Jobless Rate Drops to 9.4 Percent in February
The unemployment rate in Moore County dropped from 9.9 percent to 9.4 percent in February, but the improvement did not make up for the 1.3 percentage-point increase the previous month.
"It's always good to see the rate go down," says Gene Norton, manager of the Aberdeen office of the N.C. Employment Security Commission (ESC). "It's a sign that the economy is growing. We just need it to grow a little faster."
Norton likens recovering from a recession to watching grass grow.
"If you look at it every three weeks, you can tell that it grew," he says. "But if you look at it every day, you can't see the change."
More encouraging to Norton is the number of job openings being posted by local companies.
"It started picking up in February, and it's the most significant increase in several years," he says. "Hopefully, it's a sign that momentum is getting ready to build."
Moore was one of 93 counties in North Carolina that saw its unemployment rate improve in February. The rate remained the same in one county and rose in six counties. Last month, the rate went up in all but one county in the state.
Overall, North Carolina's unemployment rate edged down slightly from 9.8 percent to 9.7 percent in February, and the state gained 17,400 nonfarm jobs during the month, according to statistics recently released by ESC.
"We are showing signs of slow but steady progress, with job gains in February and over the year," ESC Chairman Lynn R. Holmes says. "We remain committed to assisting out-of-work citizens with training and services to get them through these hard times and back to work."
Of the counties neighboring Moore, only Chatham (6.9 percent) and Cumberland (9.2 percent) fared better than 9.4 percent.

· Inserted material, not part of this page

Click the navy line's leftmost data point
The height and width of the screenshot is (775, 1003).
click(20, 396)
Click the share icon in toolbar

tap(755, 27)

Hoke County had an unemployment rate of 9.7 percent, while Harnett, Lee, Montgomery, Randolph, Richmond and Scotland counties all had double-digit unemployment rates in February.

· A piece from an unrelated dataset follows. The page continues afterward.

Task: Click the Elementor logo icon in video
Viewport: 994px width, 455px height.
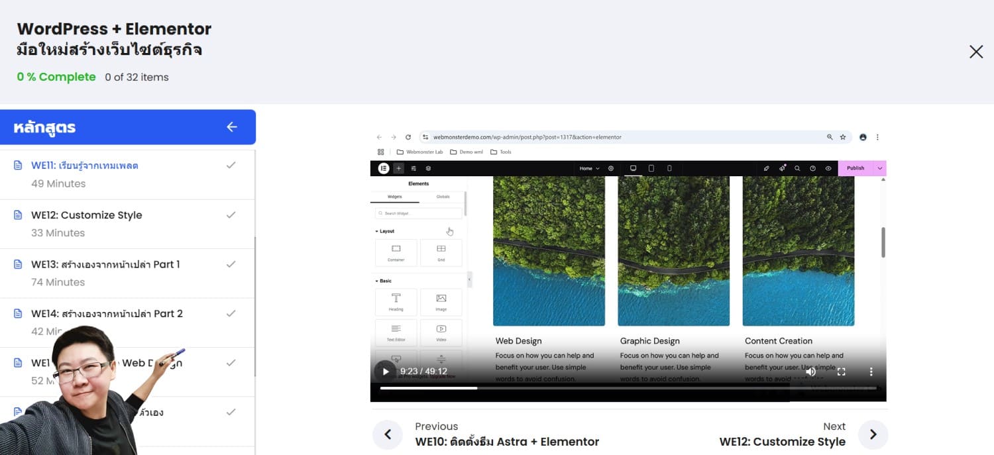Action: [383, 168]
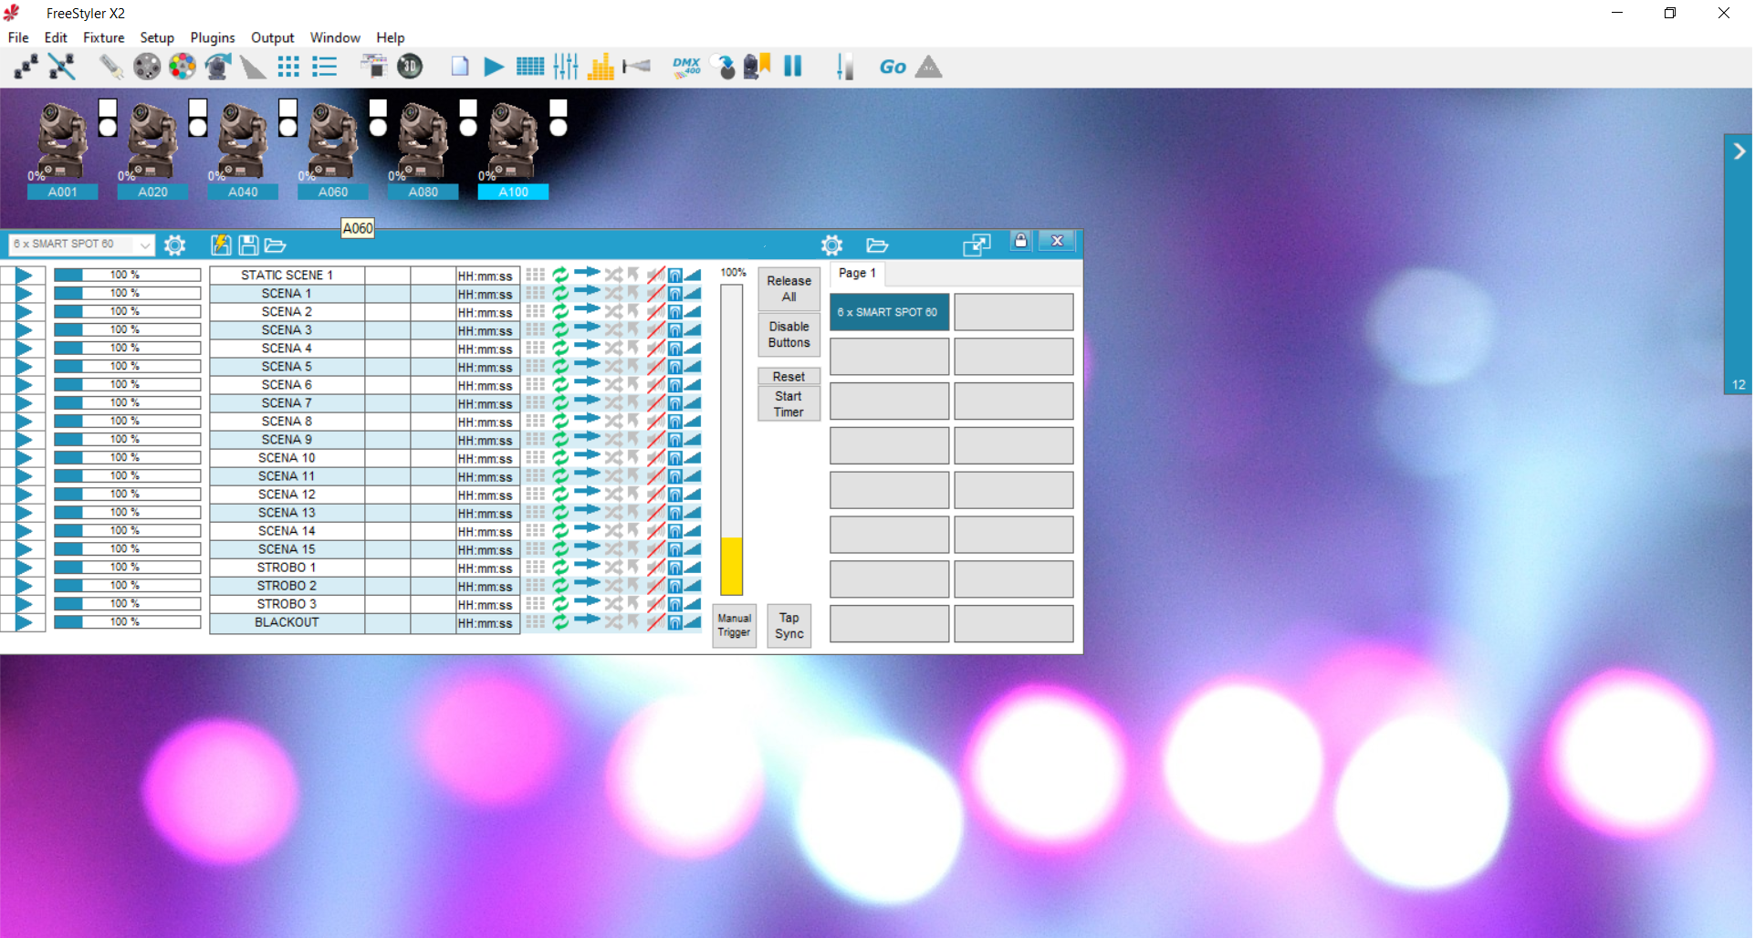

"Gov. Perdue has made creating jobs her top priority," Holmes says. "The work of our economic development partners in sustaining and growing jobs, along with the efforts of our work force development partners in helping people get back to work, continues to be our top priorities."
However, Norton remains concerned about pending budget shortfalls at the federal and state levels and the potential trickle-down effect at the local level. The fiscal year ends June 30.
"What will happen when all the budget repercussions shake out in July?" he says. "I'm afraid of what could happen if layoffs hit."
On the other hand, Norton is encouraged by the improving spring weather because it means that outdoor-oriented companies and golf courses will be ramping up their staffs to meet demand.
"I think you might see the unemployment rate drop slowly over the next several months," he says.
In addition, Moore County and D.H. Griffin Construction are hosting a job fair April 18 from 1 p.m. to 5 p.m. at the Agricultural Center in Carthage. Those hired by D.H. Griffin or its subcontractors will help build the new county jail. Grading work began in November.
"We're trying to get as many local people on the job site as possible," says Megan Garner, the county's grants administrator.
Norton says his staff will be at the job fair to help applicants, who must bring a resume and photo ID.
"Those are good-paying jobs," he says.